There aren’t many upsides to being a regular visitor to hospital, especially if you work there. This is the message I sometimes received from the nurses last year when I was in the Oxford JR to have my knee sewn back together.
This year, I ensured my regular summer bed on Ward 2A by breaking apart the other knee. I thought after a year of economic stagnation the situation might have deteriorated. Maybe the curtains hadn’t been washed since last July (my enduring memory of a year 2000 birth at RUH Bath was of bloodstains on the curtain. Not the one round the bed. The one at the window).
In fact the John Radcliffe Trauma Ward had been restaffing in Portugal and Ireland. Both nurses (one male, one female) were lovely and young and, I felt, wonderfully kind because they knew no better. Whatever has stood still in the UK over the last year, the equivalent has been going backwards fast in Portugal and Ireland – they’ve been manufacturing nurses they can’t afford to employ. The UK is taking advantage, especially as the UK salary of a first-year nurse is less than the same nurse receives in training while over the Irish Sea.
Staring at the clean curtains, and then the view towards North Oxfordshire and Chipping Mordor, I was mostly in sombre mood. Back so soon a second time, I wondered if there was something I hadn’t learned properly the first time. It might have been the inadvisability of applying logic to surgical situations. Calculating, for example, that every surgeon has his first solo job.

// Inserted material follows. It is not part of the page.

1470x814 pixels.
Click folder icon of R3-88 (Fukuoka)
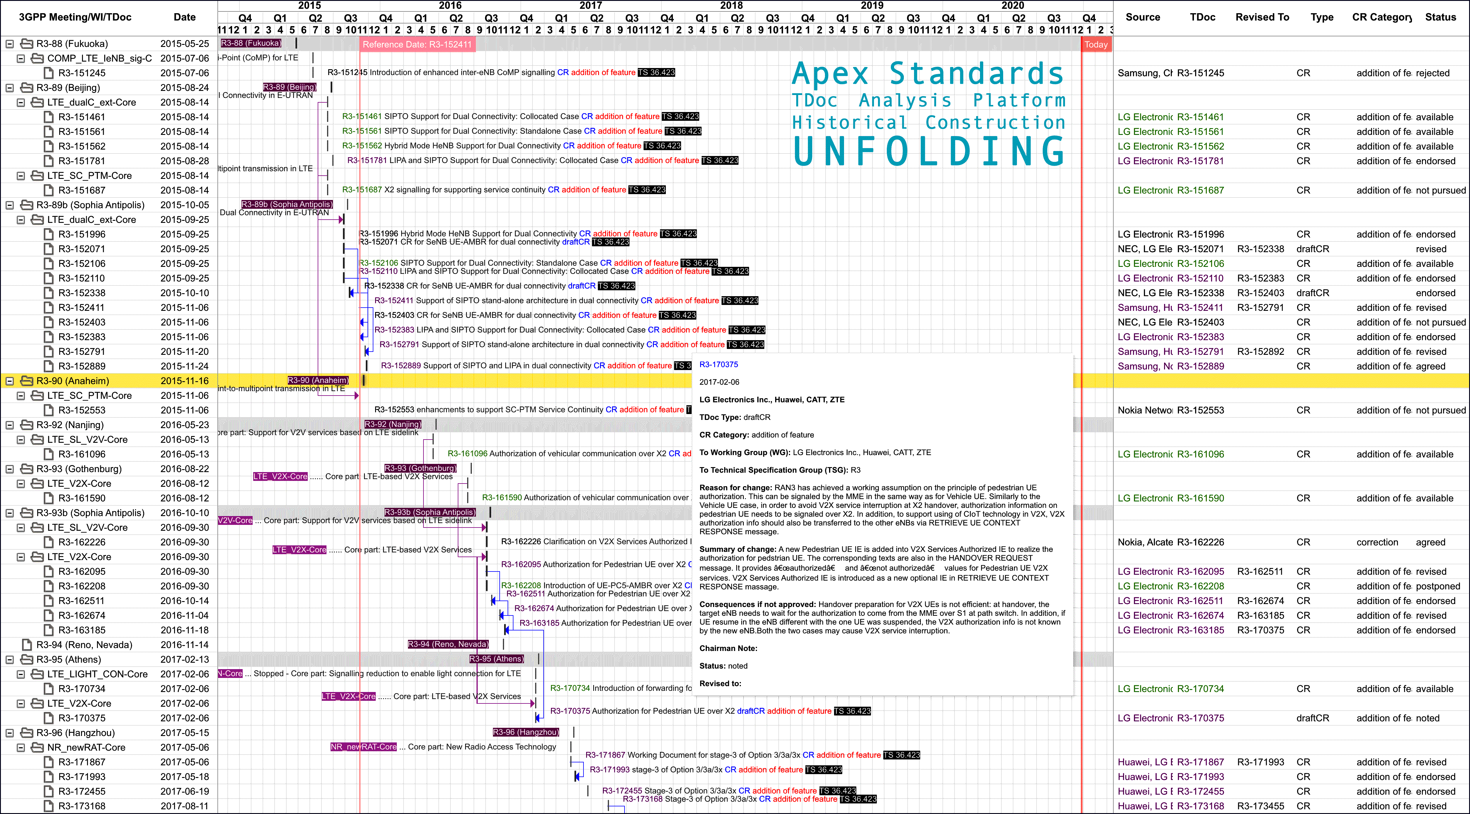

So thank god for anaesthetists, who take away all responsibility for rational thought. They apply the heavy medicine, and then make smalltalk until the anvil falls.
‘What do you do?’
‘I’m a writer.’
‘Are you famous?’
I have a stock answer to this not unfamiliar question. ‘Yes,’ I say. ‘Especially among people who know who I am.’ This has the advantage of being both clever and true, and avoids the embarrassment of getting into actual numbers. (‘Hundreds? Thousands? Have you been on the telly?’)
But no, on this occasion oblivion was imminent and I thought blow it. I’m about to go under the knife, I may never wake up, so what is the value of elegant deflection at a time like this?
‘Yes,’ I lied. ‘Yes I am.’
Which were, probably, my last words, and contented I fell asleep.
Two hours later, when I woke up, the anaesthetist made a point of coming over.
‘We googled you while you were under,’ she said, and not in an unimpressed kind of way. I smiled. Probably the soulful morphine, but also because I did learn something the second time round. Self-deprecation is rubbish.

Have you ever thought of taking up a less dangerous sport? Like cage-fighting? Or bull-running? Maybe even cheerleading??
Okay. I admit it. I actually got this in Pamplona. You should have seen the bull.
Sorry to hear about the knee, Skip. I hope the surgery went well. The question is, will you revert to self-deprecating humour once you’re back scoring half centuries for Jack Straws?
I’m this famous: http://www.littleburyparishcouncil.org.uk/index.php?option=com_events&task=view_detail&agid=312&year=2011&month=07&day=13&Itemid=167&catids=105|99|98|104|100
Do you have to stay in hospital for long?
Sorry I was just your anaesthetic nurse, not your anaesthetist, but, true, I did Google you!Not today though
Karen, it was a pleasure to see you again, I hope for the last time. I feel our conversations are always about to go somewhere interesting and then … I think they put something in the tea.